Overridden by widgets to size and position their contents (child widgets). This is called after startup, when the widget's content box is guaranteed to be set, and anytime the widget's size has been changed via resize.

resize(/*Object*/ size)

Used to explicitly set the size of a layout widget; accepts an object specifying the upper left along with a width and a height of the form {w : Integer, h: Integer, l : Integer, t : Integer}. (Anytime you override resize, you will almost always call layout in the overridden method because layout is the canonical location for handling size and positioning for the contained child widgets.)

An especially important takeaway from Table 14-1 is the relationship between layout and resize. To be clear, resize is used to change the size of widget, and it is almost always the case that resize calls layout to adjust the size of its children in response to resizing. Normally speaking, child nodes do not lay themselves out. The parent node lays them out inside of layout. As a general pattern, the startup lifecycle method kicks off resize, which in turn calls layout.

The layout dijits leverage features of _Container and _Contained especially heavily, so they are worth a review as well, provided in Table 14-2.

Table 14-2. Layout dijit container machinery

Name

Comment

removeChild(/*Object*/ dijit)

Removes the child widget from the container. (Silently fails if the widget is not a child or if the container does not have any children.)

addChild(/*Object*/ dijit, /*Integer?*/ insertIndex)

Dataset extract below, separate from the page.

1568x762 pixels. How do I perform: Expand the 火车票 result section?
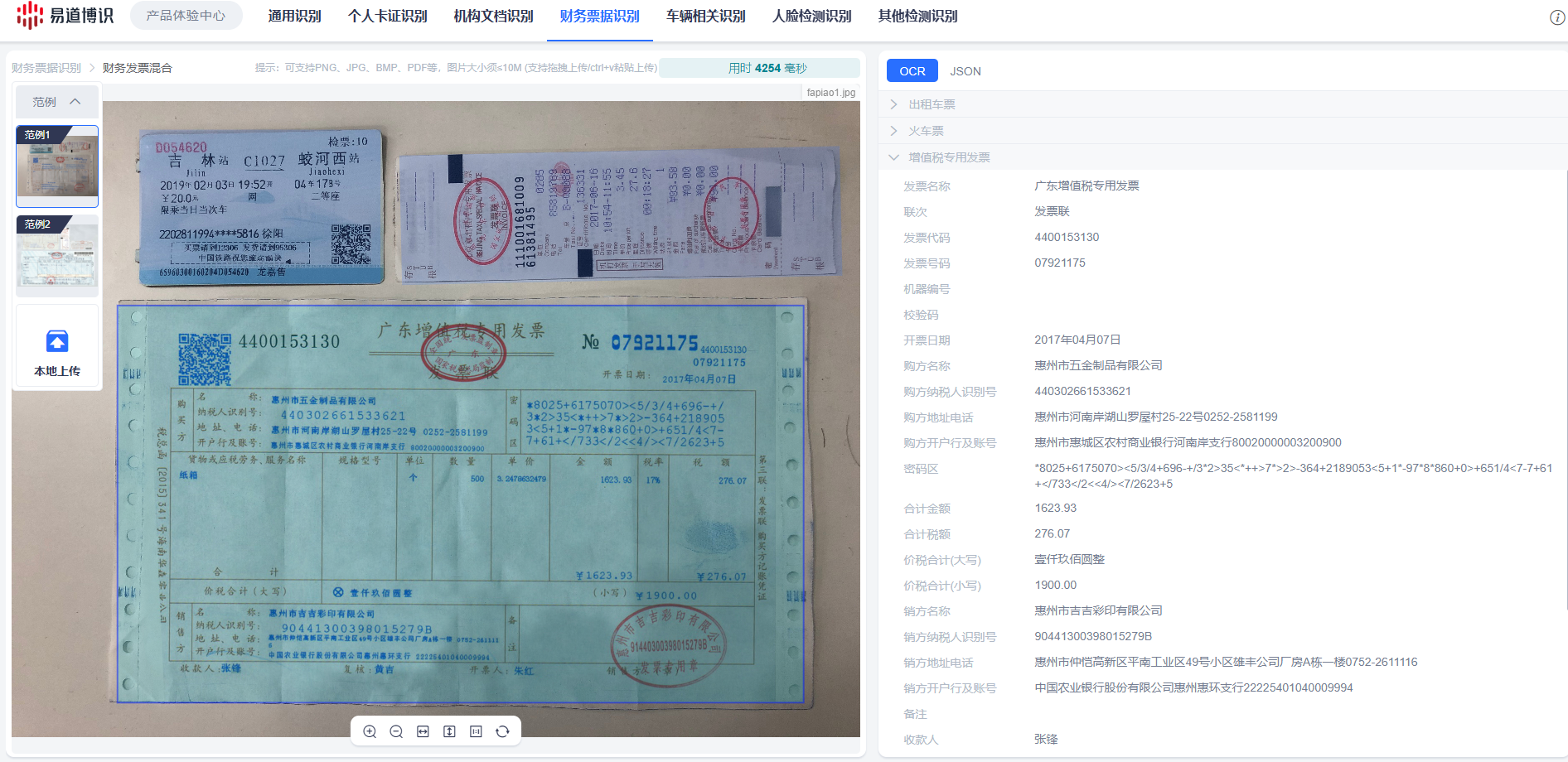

Adds a child widget to the container, optionally using the insertIndex to place it.

getParent( )

Commonly used by a child inside of a layout container to retrieve its parent. Returns a dijit instance.

getChildren( )

Commonly used by a layout container to enumerate each of its children dijits. Returns an Array of dijit instances.

getPreviousSibling( )

Used by descendants of StackContainer to reference the previous sibling, i.e., the one "to the left." Returns a dijit instance.

getNextSibling( )

Used by descendants of StackContainer to reference the next sibling, i.e., the one "to the right." Returns a dijit instance.

Programmatic Creation

As we'll see in upcoming examples, the pattern for programmatically creating layout dijits follows the same dijit creation pattern that involves providing a first argument with a collection of properties and a second parameter that provides a source node reference for the layout dijit. Once the layout dijit is created, the source node reference becomes the dijit's domNode. This all takes place via _Widget's create method, which was introduced as part of the dijit lifecycle in Chapter 12. Unlike many dijits you've learned about so far, however, you'll almost always need to explicitly call a layout dijit's startup method if you programmatically create layout dijits because they generally contain child widgets, and startup signals that the container is finished adding children—at which point the layout can proceed. After all, it wouldn't be prudent at all for a widget to lay itself out only to have other sibling widgets repeatedly drop in and restart the layout process. Thus, the parent's startup method generally involves calling the startup method on each child widget, which is the green light to start rendering.

Tip

If you are implementing a parent container, startup is your last chance to manipulate children before they are displayed.

Keyboard Support

Like with other all other dijits, keyboard support is quite full featured. You'll find that in almost all circumstances, the "obvious" keys work. For example, to navigate through an AccordionPane, you can use the up and down arrows as well as the Page Down and Page Up keys. In addition to providing accessibility as part of Dijit's a11y goals, this extensive keyboard support also enhances the general user experience.